Born in England, he immigrated to Canada in 1910. Prior to his political career, he had been an educator and union activist. In 1935, he was elected to the House of Commons of Canada, representing the Rosetown—Biggar electoral district. He was re-elected five more times before he was defeated in the 1958 Diefenbaker sweep. He was the CCF's first national secretary in 1934 and became its national leader upon the death of J. S. Woodsworth in 1942. He remained as its leader until 1960, when there was a  parliamentary caucus revolt against him. When the CCF was disbanded 1961, he joined its successor party, the NDP.

He is remembered mainly for helping to introduce "welfare state" policies to Canada, by persuading the Canadian government to introduce an Old Age Security programme, and child benefits during the mid-1940s. Coldwell turned down several offers to cross the floor and join the governing Liberal Party of Canada, including one offer that eventually would have made him the Prime Minister of Canada. After his defeat in 1958, he was offered a Senate appointment but declined it as well. He became a member of the Privy Council in 1964 and in 1967 became one of the initial inductees into the Order of Canada.

Early life
Coldwell was born in Seaton, England on December 2, 1888. While Coldwell attended Exeter University (then called Royal Albert Memorial College), he met Norah Gertrude Dunsford in 1907, and in December 1909, they became engaged. Norah was born in 1888 and was the daughter of a wealthy newspaper proprietor, John Thomas Dunsford. Coldwell left in February 1910 to teach in Canada's Prairie provinces in 1910. He became a school teacher in New Norway, Alberta, and returned to the United Kingdom during his 1912 summer break. They were married at the Wembdon Church in Bridgwater, Somerset, England, on July 22. They honeymooned in England for two weeks and then sailed to Canada, where he continued teaching in Sedley, Saskatchewan. He then became known nationally as a leader of teachers' associations from 1924 to 1934.

Early political career
He first ran for the Canadian House of Commons as a Progressive candidate in Regina in the 1925 federal election but was defeated. He was elected as a city councillor for Regina City Council and developed links with labour and farmers' organizations.

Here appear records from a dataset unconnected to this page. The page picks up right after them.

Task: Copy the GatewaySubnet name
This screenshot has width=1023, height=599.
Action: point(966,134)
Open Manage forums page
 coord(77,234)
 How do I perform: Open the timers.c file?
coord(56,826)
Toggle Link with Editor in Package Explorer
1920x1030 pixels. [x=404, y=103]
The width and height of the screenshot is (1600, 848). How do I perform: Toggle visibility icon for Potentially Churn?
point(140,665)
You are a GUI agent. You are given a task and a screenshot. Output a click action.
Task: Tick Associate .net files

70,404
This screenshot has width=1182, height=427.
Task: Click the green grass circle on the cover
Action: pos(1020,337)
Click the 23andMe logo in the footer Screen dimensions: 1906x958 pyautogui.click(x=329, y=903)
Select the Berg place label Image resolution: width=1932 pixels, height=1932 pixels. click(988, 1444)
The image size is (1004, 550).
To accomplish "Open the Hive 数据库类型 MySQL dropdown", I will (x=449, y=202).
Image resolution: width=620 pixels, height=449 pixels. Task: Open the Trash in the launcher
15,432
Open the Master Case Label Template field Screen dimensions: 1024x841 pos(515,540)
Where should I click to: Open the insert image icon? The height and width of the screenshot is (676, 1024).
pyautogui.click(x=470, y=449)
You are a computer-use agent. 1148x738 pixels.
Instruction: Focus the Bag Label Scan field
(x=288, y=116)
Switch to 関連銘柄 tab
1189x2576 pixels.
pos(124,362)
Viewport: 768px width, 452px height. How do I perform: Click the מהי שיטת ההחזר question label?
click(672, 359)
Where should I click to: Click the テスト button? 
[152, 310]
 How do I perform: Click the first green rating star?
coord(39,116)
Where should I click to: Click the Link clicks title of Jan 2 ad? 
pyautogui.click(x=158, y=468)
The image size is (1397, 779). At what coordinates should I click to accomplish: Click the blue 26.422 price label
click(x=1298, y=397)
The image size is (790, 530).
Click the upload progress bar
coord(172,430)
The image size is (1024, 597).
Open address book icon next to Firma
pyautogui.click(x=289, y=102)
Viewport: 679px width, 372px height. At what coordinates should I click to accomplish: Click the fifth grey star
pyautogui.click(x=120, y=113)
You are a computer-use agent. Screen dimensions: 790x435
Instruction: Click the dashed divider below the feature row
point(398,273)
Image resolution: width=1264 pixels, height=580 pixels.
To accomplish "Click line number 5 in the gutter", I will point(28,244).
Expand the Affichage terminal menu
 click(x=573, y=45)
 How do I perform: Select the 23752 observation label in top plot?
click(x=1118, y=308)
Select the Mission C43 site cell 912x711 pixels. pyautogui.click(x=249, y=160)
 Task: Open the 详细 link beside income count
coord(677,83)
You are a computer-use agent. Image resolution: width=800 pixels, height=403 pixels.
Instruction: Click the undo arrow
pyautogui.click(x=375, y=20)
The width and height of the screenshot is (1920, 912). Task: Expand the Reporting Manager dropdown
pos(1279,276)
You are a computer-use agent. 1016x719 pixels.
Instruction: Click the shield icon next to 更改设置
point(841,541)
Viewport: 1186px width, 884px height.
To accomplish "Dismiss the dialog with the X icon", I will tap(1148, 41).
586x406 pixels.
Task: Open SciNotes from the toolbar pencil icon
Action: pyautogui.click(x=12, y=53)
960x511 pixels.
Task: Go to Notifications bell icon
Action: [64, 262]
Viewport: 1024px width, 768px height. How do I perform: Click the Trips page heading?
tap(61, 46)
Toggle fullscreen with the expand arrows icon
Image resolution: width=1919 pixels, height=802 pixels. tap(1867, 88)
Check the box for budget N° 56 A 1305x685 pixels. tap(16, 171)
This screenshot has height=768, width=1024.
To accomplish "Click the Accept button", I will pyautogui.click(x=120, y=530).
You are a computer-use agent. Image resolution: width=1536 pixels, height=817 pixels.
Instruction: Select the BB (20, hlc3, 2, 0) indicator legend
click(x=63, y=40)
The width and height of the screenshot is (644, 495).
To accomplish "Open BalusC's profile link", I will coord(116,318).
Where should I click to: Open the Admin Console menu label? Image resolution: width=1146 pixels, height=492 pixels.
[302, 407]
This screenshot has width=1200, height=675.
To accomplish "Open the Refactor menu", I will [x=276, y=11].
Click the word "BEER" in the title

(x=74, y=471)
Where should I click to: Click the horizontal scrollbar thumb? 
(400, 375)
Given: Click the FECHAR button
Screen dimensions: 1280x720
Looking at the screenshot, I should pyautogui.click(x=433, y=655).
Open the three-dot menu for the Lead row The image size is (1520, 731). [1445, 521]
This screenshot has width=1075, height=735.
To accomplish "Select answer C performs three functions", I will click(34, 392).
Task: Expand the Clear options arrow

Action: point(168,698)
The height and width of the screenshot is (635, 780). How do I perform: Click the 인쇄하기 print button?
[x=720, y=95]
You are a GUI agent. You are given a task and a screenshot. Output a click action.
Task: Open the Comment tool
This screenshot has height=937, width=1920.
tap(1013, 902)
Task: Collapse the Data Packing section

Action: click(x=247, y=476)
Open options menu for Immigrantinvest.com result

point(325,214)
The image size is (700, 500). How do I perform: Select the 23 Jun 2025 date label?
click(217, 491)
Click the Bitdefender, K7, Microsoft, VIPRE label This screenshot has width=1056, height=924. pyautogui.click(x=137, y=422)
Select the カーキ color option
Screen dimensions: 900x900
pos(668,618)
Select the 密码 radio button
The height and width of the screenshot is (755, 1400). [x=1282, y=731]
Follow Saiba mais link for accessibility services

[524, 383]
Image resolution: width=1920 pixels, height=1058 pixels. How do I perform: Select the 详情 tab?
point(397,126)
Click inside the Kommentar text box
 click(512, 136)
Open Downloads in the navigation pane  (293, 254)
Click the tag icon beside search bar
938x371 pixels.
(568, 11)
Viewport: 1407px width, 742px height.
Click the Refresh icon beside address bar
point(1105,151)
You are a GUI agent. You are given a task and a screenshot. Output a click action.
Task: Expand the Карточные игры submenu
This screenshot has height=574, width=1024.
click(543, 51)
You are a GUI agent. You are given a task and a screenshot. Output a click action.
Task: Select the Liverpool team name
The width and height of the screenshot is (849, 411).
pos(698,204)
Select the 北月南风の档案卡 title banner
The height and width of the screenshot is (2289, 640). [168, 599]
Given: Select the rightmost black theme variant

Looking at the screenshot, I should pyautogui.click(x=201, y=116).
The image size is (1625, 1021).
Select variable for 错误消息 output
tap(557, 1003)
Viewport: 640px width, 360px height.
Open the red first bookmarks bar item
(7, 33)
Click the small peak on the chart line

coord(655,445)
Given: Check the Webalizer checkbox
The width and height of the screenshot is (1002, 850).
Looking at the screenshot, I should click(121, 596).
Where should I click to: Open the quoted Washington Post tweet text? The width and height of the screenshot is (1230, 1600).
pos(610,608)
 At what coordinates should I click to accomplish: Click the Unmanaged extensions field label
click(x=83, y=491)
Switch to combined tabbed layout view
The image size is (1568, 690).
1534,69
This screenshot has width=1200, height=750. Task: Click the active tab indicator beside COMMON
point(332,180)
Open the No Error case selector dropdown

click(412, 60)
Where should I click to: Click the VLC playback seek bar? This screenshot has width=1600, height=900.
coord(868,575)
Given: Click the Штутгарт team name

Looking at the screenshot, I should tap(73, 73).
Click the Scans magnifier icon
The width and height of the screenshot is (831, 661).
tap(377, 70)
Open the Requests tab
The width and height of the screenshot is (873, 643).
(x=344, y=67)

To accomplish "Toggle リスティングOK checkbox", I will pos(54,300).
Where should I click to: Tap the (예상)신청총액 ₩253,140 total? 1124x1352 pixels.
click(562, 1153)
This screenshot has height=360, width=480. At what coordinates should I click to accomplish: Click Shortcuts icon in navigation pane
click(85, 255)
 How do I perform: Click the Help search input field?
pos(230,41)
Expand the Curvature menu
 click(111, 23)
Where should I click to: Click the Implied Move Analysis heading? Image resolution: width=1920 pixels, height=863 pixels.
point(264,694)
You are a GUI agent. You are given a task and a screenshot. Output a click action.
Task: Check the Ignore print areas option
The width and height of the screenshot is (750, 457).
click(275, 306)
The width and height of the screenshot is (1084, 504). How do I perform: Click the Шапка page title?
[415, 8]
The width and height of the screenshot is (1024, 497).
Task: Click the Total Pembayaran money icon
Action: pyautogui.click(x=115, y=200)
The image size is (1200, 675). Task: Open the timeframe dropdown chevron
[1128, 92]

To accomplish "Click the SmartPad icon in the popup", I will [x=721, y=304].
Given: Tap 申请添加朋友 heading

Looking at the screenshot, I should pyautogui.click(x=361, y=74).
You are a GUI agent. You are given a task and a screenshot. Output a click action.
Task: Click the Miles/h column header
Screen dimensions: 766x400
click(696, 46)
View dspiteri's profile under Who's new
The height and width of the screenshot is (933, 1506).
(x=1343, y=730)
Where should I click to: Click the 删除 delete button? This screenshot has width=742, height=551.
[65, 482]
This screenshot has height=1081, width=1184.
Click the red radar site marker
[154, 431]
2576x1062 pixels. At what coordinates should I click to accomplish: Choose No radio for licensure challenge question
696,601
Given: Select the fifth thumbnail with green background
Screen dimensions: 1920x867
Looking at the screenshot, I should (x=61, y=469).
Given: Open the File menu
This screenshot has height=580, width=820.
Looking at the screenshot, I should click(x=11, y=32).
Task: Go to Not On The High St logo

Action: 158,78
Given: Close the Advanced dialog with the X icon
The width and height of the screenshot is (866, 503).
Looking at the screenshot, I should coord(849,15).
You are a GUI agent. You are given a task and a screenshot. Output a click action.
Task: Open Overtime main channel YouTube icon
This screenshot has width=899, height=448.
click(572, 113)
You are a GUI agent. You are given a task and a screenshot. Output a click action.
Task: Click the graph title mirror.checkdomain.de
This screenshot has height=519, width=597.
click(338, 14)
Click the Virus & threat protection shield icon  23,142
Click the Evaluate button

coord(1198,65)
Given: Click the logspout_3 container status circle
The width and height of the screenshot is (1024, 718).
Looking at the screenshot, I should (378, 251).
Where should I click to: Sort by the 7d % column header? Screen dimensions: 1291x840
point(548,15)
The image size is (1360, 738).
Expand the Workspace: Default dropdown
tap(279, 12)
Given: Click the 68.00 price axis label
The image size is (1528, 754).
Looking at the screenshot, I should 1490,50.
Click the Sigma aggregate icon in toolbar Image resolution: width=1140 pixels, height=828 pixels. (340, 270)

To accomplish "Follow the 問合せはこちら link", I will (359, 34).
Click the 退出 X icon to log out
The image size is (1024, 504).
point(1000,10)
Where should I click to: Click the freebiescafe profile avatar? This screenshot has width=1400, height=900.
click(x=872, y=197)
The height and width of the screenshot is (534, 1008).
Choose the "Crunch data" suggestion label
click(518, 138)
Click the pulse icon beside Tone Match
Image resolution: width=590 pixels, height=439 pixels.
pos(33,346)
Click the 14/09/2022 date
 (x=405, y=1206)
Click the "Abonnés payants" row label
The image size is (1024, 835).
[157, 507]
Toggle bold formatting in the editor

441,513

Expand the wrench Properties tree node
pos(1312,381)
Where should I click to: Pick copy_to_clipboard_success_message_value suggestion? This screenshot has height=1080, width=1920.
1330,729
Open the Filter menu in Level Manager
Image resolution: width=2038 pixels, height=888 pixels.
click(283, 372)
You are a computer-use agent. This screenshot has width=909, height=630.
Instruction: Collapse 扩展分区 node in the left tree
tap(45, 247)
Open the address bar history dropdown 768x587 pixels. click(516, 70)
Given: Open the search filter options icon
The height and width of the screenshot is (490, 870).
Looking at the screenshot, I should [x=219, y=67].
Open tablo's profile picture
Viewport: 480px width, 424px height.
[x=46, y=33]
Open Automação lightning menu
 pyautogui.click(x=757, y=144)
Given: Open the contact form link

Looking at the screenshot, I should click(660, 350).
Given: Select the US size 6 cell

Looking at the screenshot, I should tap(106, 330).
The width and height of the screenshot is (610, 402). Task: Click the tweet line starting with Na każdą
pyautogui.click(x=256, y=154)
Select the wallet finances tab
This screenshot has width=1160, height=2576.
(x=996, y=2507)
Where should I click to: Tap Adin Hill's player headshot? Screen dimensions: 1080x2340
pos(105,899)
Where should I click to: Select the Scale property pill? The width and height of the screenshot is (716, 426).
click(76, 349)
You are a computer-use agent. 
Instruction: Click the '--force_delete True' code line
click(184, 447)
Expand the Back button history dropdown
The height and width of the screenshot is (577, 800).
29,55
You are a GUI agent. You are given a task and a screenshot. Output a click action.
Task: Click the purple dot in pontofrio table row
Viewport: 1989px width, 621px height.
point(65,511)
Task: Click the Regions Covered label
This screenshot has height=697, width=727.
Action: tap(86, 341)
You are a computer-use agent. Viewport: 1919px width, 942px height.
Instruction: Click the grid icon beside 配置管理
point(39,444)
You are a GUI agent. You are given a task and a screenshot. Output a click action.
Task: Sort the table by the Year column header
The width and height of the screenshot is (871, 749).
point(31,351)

In 1926, Coldwell organized the Independent Labour Party (ILP) in Saskatchewan. In 1929, The Farmers' Political Association and the ILP nominated three candidates for the provincial election, under the joint banner of the Saskatchewan Farmer–Labour party, with Coldwell leading it. The party fought the 1934 provincial election under Coldwell's leadership, and it won five seats in the Legislative Assembly of Saskatchewan, making it the official opposition to the Liberal government. Coldwell was defeated in his election bid. After the election, the party affiliated itself with the Co-operative Commonwealth Federation and became the Saskatchewan CCF.

Elected MP
In 1934, he became the CCF's first national secretary. In the 1935 federal election, Coldwell was elected to the House of Commons as Member of Parliament (MP) for the riding of Rosetown-Biggar. Coldwell also served as the CCF's national chairman from 1938 to 1942. He split with CCF leader J. S. Woodsworth when World War II broke out in 1939. Woodsworth, a pacifist, opposed the war effort, while Coldwell and the rest of the CCF caucus supported the war, and Coldwell's view was the party's official position.

CCF leader
Following Woodsworth's stroke in 1940, Coldwell was appointed parliamentary leader of the CCF in October 1940 while Woodsworth remained the party's honorary president (or leader). Coldwell was unanimously elected the party's new national leader at the party's July 1942 convention, three months following Woodsworth's death. He led the party through five general elections. After an upsurge of support for the party in the mid-1940s, the party embarked on a long decline during the Cold War. The Liberals, appropriating many of the CCF's policies, made them government policy. Liberal governments implemented unemployment insurance, family allowances, and universal old age pensions, which stole much of the CCF's thunder with the electorate, which helped cause the party's electoral fortunes to turn downward during the prosperous 1950s. Coldwell cared much more that his party's policies were becoming law than that he and the rest of the CCF received little credit for the policies.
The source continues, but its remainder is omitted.